POST
/
call-analytics

Headers

api-subscription-key
string
required

Your unique subscription key for authenticating requests to the Sarvam AI Speech-to-Text API. Here are the steps to get your api key

Body

multipart/form-data
file
file
required

The audio file to be analyzed. Must be passed as a form input if using multipart/form-data. Supported formats are WAV (.wav) and MP3 (.mp3). Optimal sample rate is 16kHz. Multi-channel audio will be merged to mono. File size must be less than 10MB and audio duration must not exceed 600 seconds (10 minutes).

questions
string
required

List of questions to be answered based on the call content.

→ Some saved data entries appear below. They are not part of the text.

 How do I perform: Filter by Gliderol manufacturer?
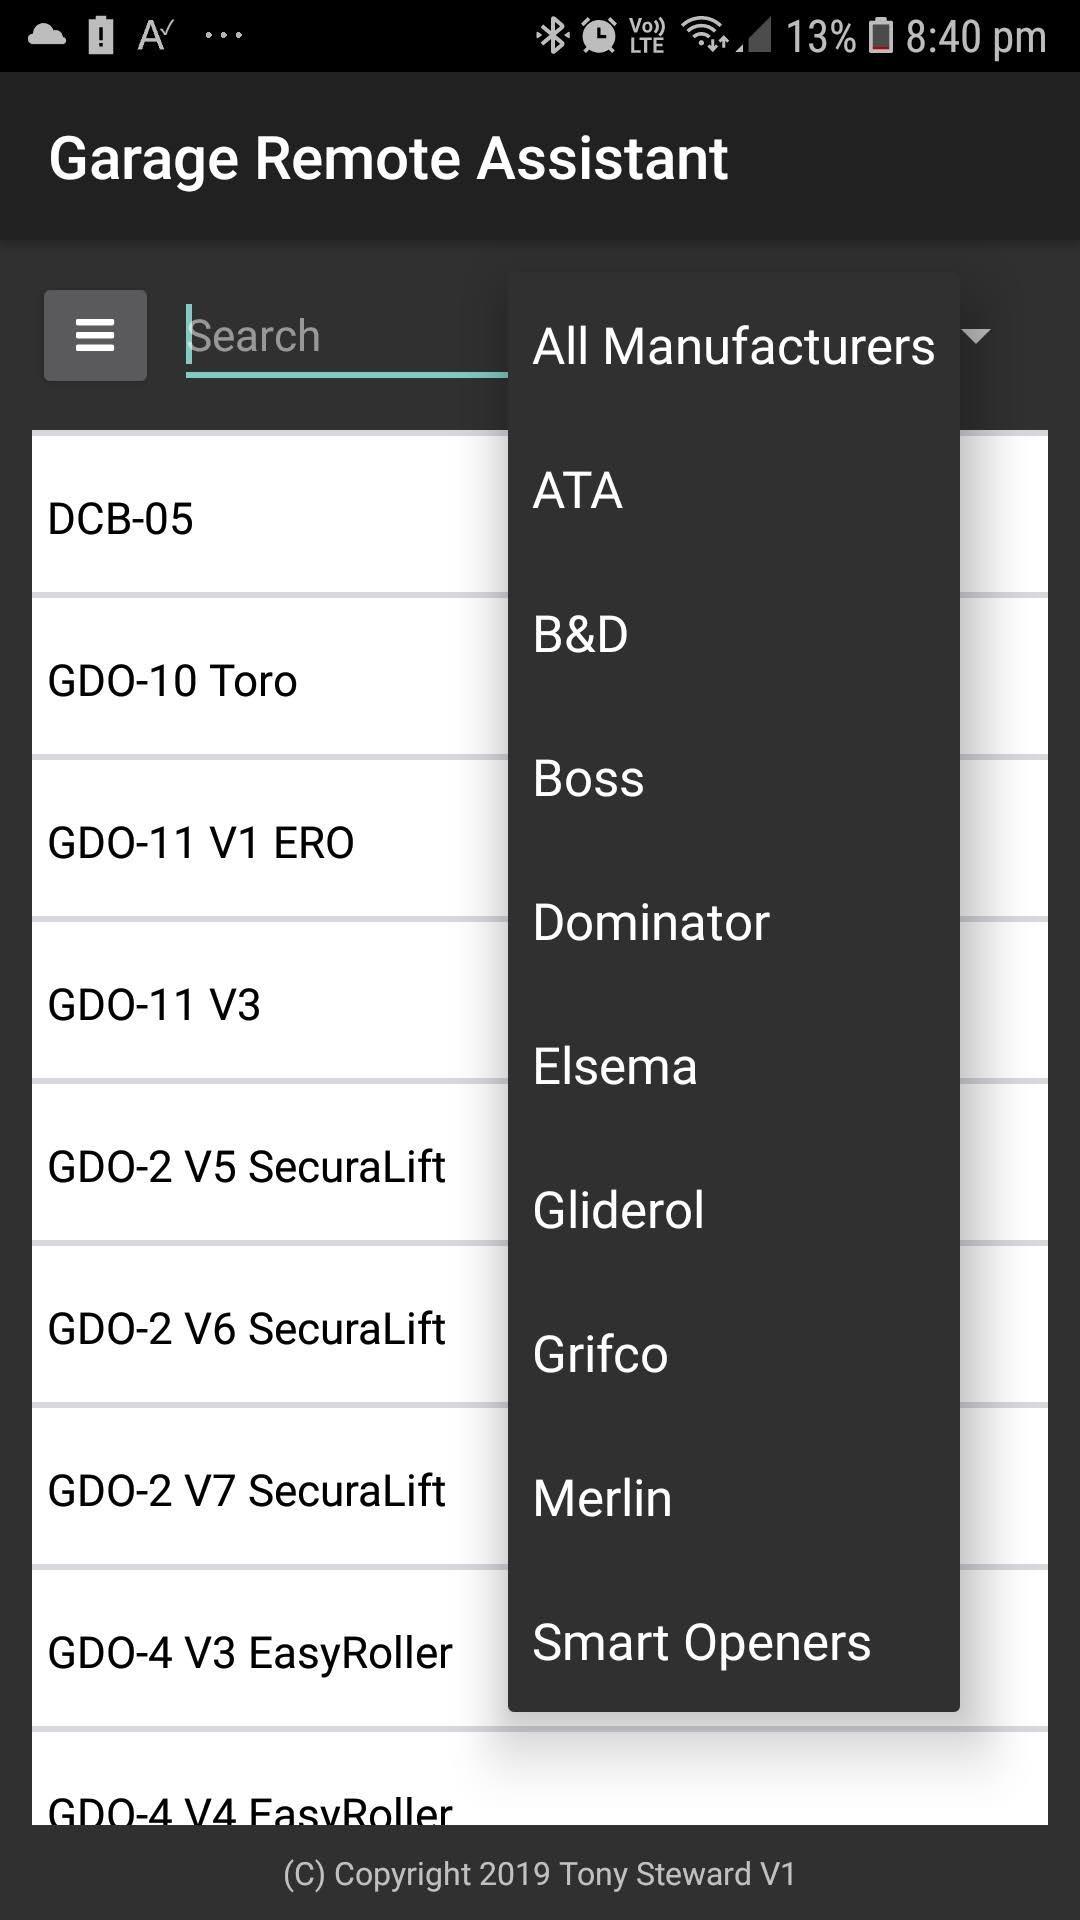click(733, 1210)
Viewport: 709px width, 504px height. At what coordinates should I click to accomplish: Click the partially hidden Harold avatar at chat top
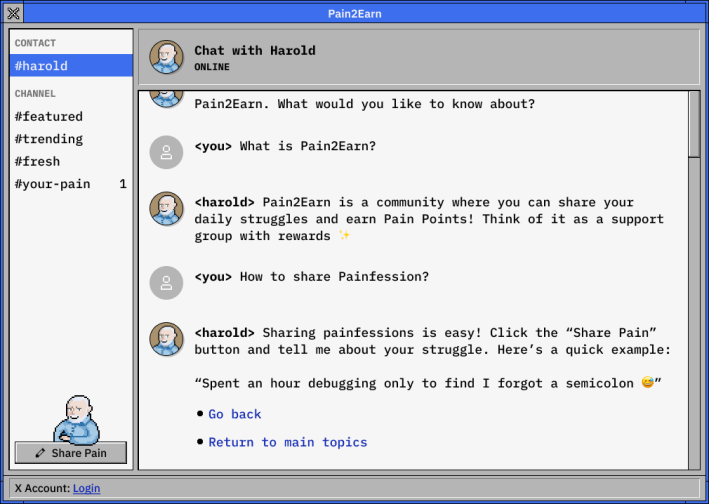[x=166, y=98]
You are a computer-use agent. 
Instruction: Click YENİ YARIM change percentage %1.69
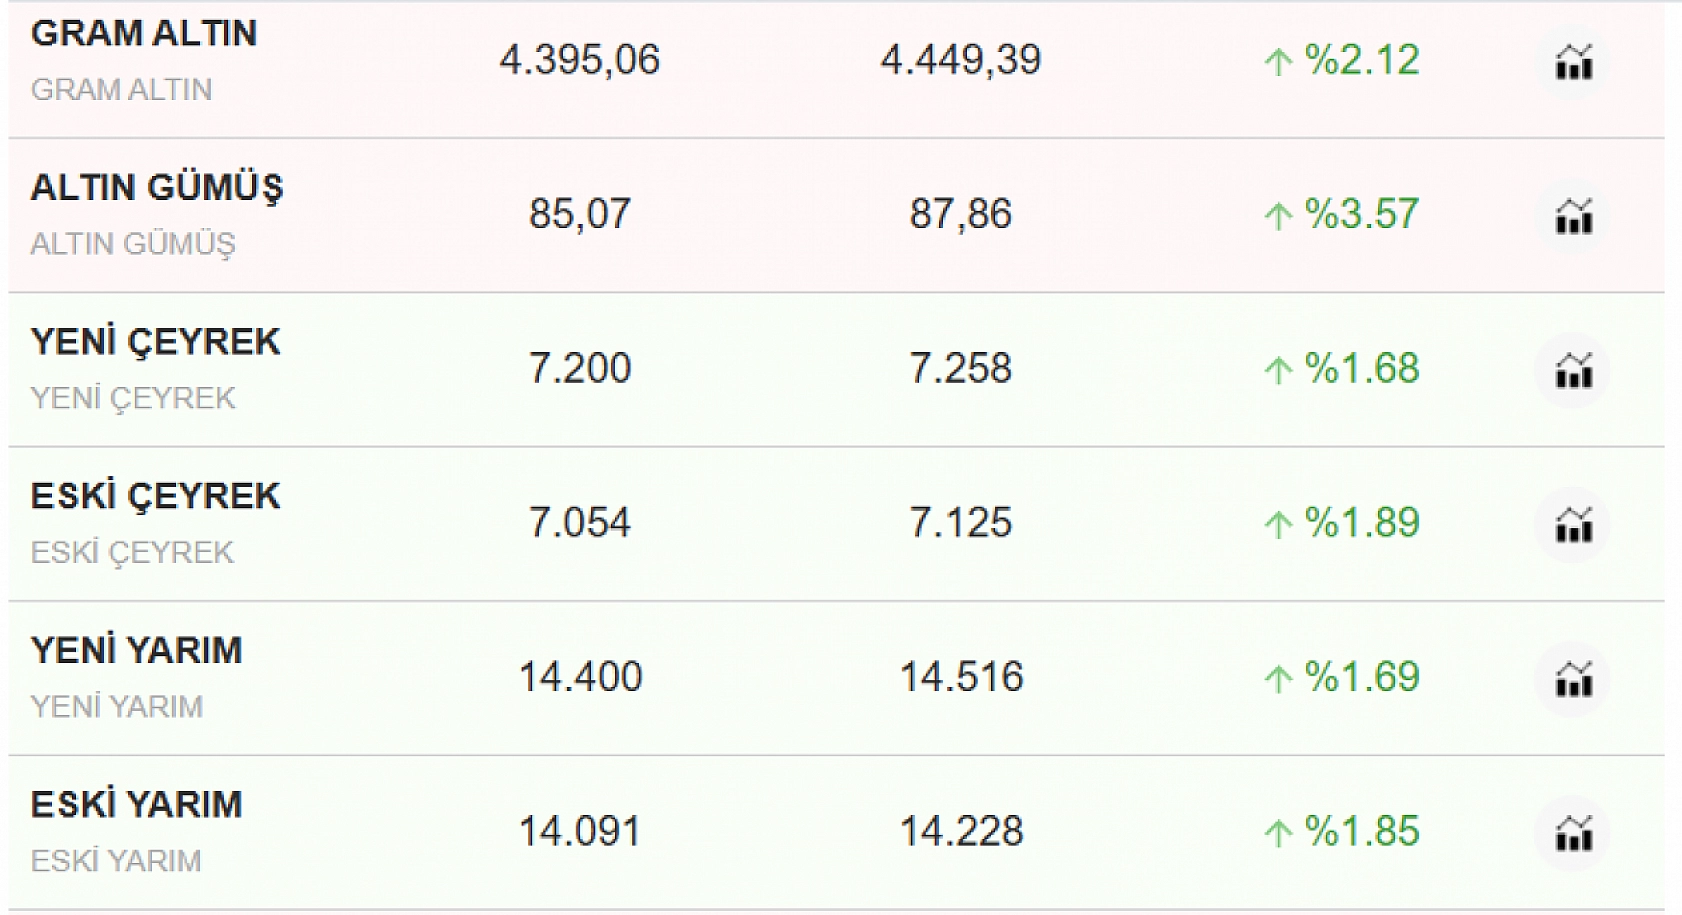(x=1342, y=678)
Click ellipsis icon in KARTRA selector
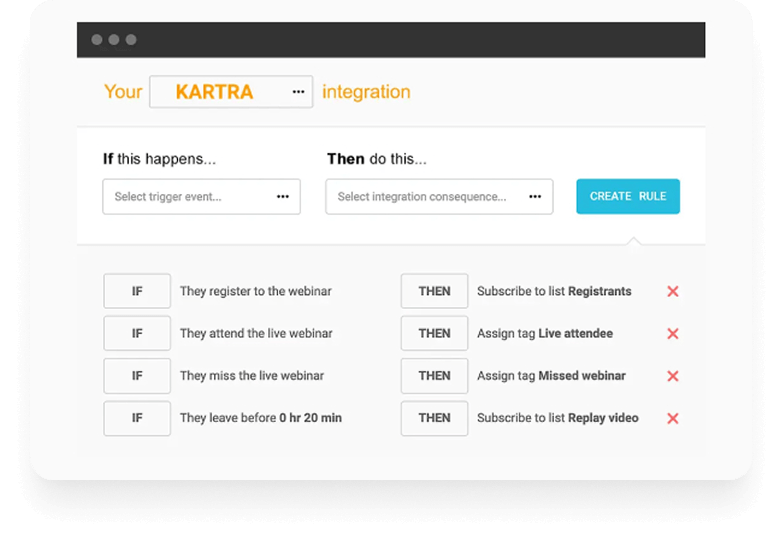Image resolution: width=783 pixels, height=540 pixels. 298,92
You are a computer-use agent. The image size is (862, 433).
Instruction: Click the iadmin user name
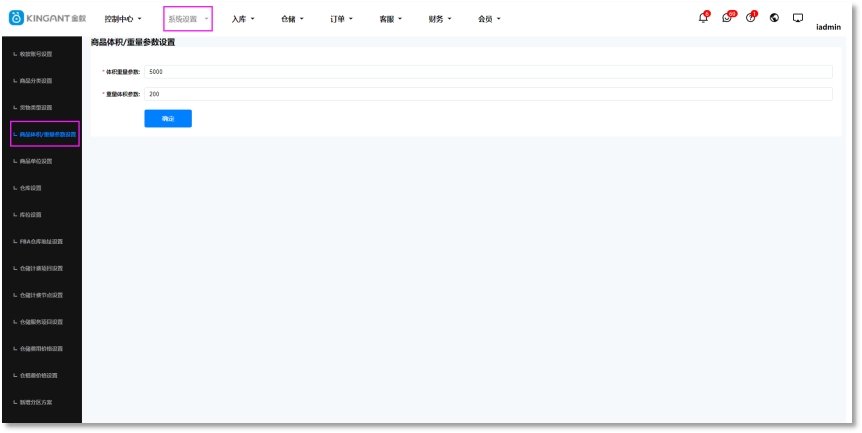[827, 28]
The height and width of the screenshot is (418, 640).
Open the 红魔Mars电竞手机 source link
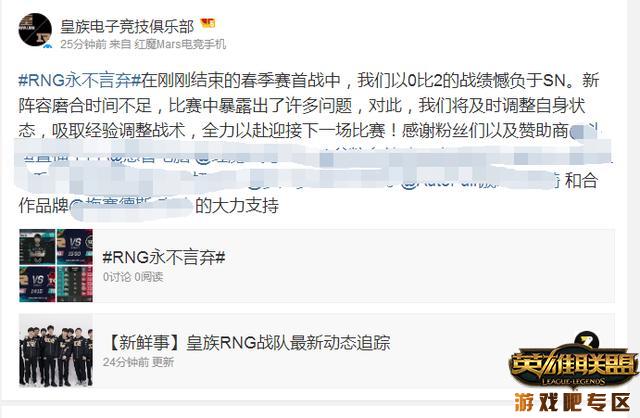tap(180, 44)
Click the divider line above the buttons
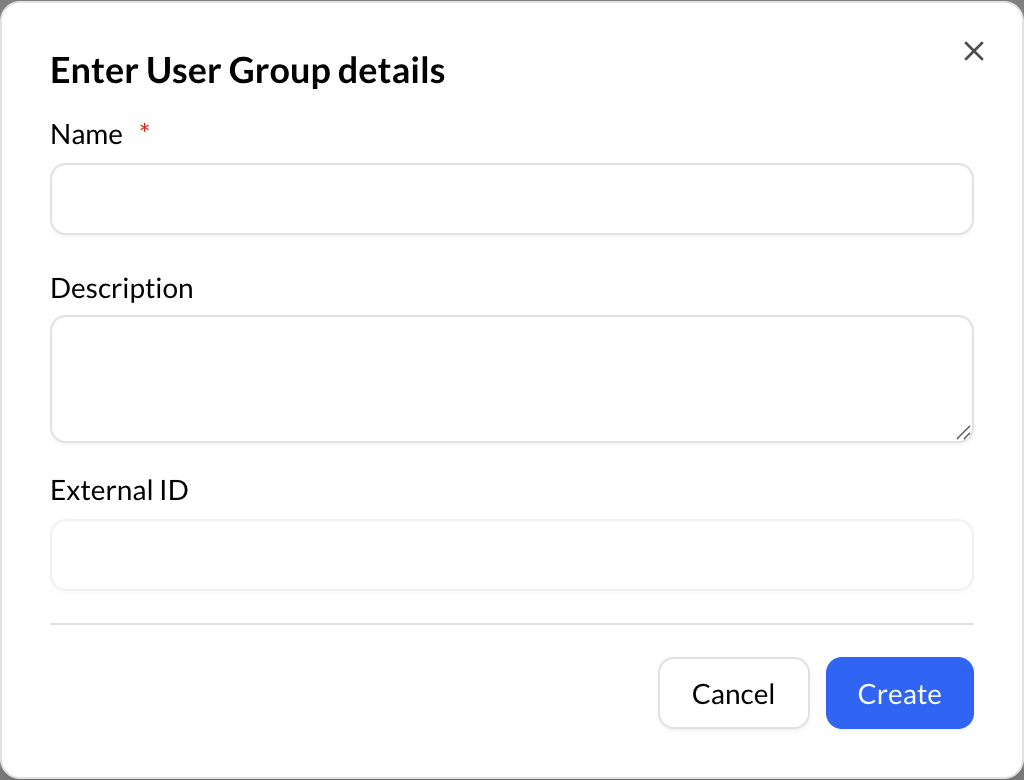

Each question should be a valid JSON object with the following structure: {id: string, text: string, description: string (optional), type: string, properties: object}. The type field must be one of: boolean, enum, short answer, long answer, or number. For enum type questions, include an 'options' list in the properties.

hotwords
string | null

Optional comma-separated string of keywords specific to your domain. These keywords will be preserved as-is in the transcript.

model
enum<string>

Model to be used for converting speech to text in target language

Available options:
saaras:v1,
saaras:v2
with_diarization
boolean
default:
false

Include diarization in the output

Response

200 - application/json
language_code
enum<string> | null
required

This will return the BCP-47 code of language spoken in the input. If multiple languages are detected, this will return language code of most predominant spoken language. If no language is detected, this will be null

Available options:
hi-IN,
bn-IN,
kn-IN,
ml-IN,
mr-IN,
od-IN,
pa-IN,
ta-IN,
te-IN,
gu-IN,
en-IN
request_id
string | null
required
transcript
string
required

Full transcript of the call generated by Sarvam's inhouse speech-to-text model.

answers
object[] | null

List of answers to predefined questions, derived from the call analysis. It can be null if no valid answers were generated.

diarized_transcript
object | null

Diarized transcript of the provided speech

duration_in_seconds
number | null

Duration of the analyzed call in seconds.

file_name
string | null

Unique identifier for the analyzed audio file.